Let’s not quibble: If a developer gets the right formula to bottle lightning, an MMO can be ridiculously profitable. There probably isn’t a single gaming company on the planet that doesn’t look at Blizzard’s obscene monthly revenue from World of Warcraft without going green from envy. Launching a stand-alone game is almost always financially risky – what if gamers don’t buy it? – but a revenue stream from an MMO is practically a sure thing once it gets going.
But that’s ignoring the other side to the equation: Not only are MMOs prohibitively expensive to operate (manpower for customer service, bandwidth, power and maintenance for servers), making – and launching – an MMO may be one of the hardest things to do in the entire business. Just look back at the countless titles that were supposed to be the Next Big Thing (and weren’t): Age of Conan, Warhammer Online, Vanguard, Lord of the Rings Online.
Even a beloved gaming company – BioWare – working with one of the most popular IPs in history – Star Wars – isn’t a sure thing. And analyst Mike Hickey says that EA’s investors aren’t convinced. The Janco Partners analyst says that while other factors regarding EA’s financial future – the Playfish acquisition and the Activision lawsuit, to name two – could be hurting the company’s shares, investors are mainly wary of the publisher’s ability to launch a successful MMO.

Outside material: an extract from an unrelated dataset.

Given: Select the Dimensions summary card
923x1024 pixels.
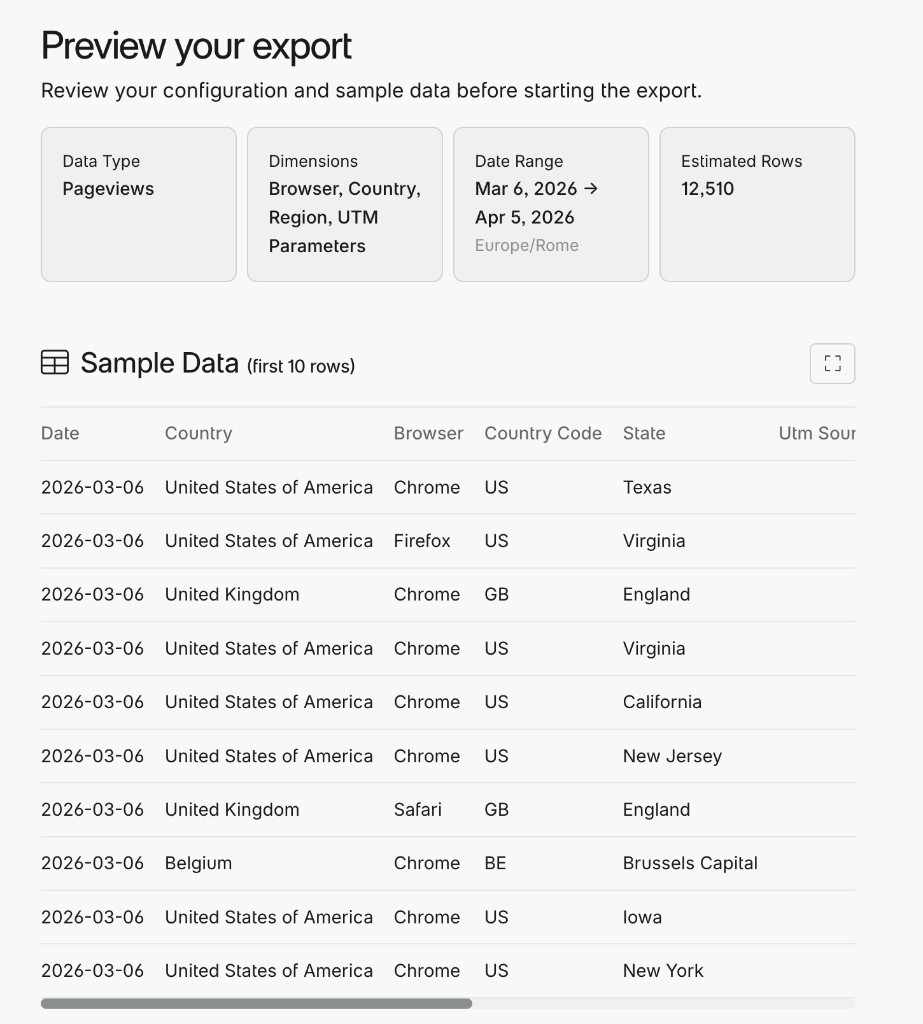Looking at the screenshot, I should pyautogui.click(x=344, y=203).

“We believe many investors are betting against SWTOR achieving market success, provided the company’s (Warhammer Online from Mythic) and industry’s track record at releasing successful new MMOs,” says Hickey – and indeed, Mythic’s Warhammer MMO is a very good example of the risks inherent in launching an MMO. It was a title released by a proven studio based on a popular IP, and while Mythic swears the title isn’t a money pit, it certainly failed to live up to expectations.
With the failure of APB fresh in the memories of investors, a new MMO is seen as risky. Furthermore, says Hickey, factors are betting against SWTOR in particular: The title is rumored to be subscription-based “versus a market that is quickly transitioning to free to play,” previews have been “modest,” and it’s a very, very expensive game (not even counting royalties to LucasArts).
Combined with EA’s growing stake in the game, and it’s not hard to see why investors might be gunshy at the idea of putting their money behind the game.
Of course, if it does come out and promptly lands a couple million subscribers, the same investors will be kicking themselves. No risk, no reward, right?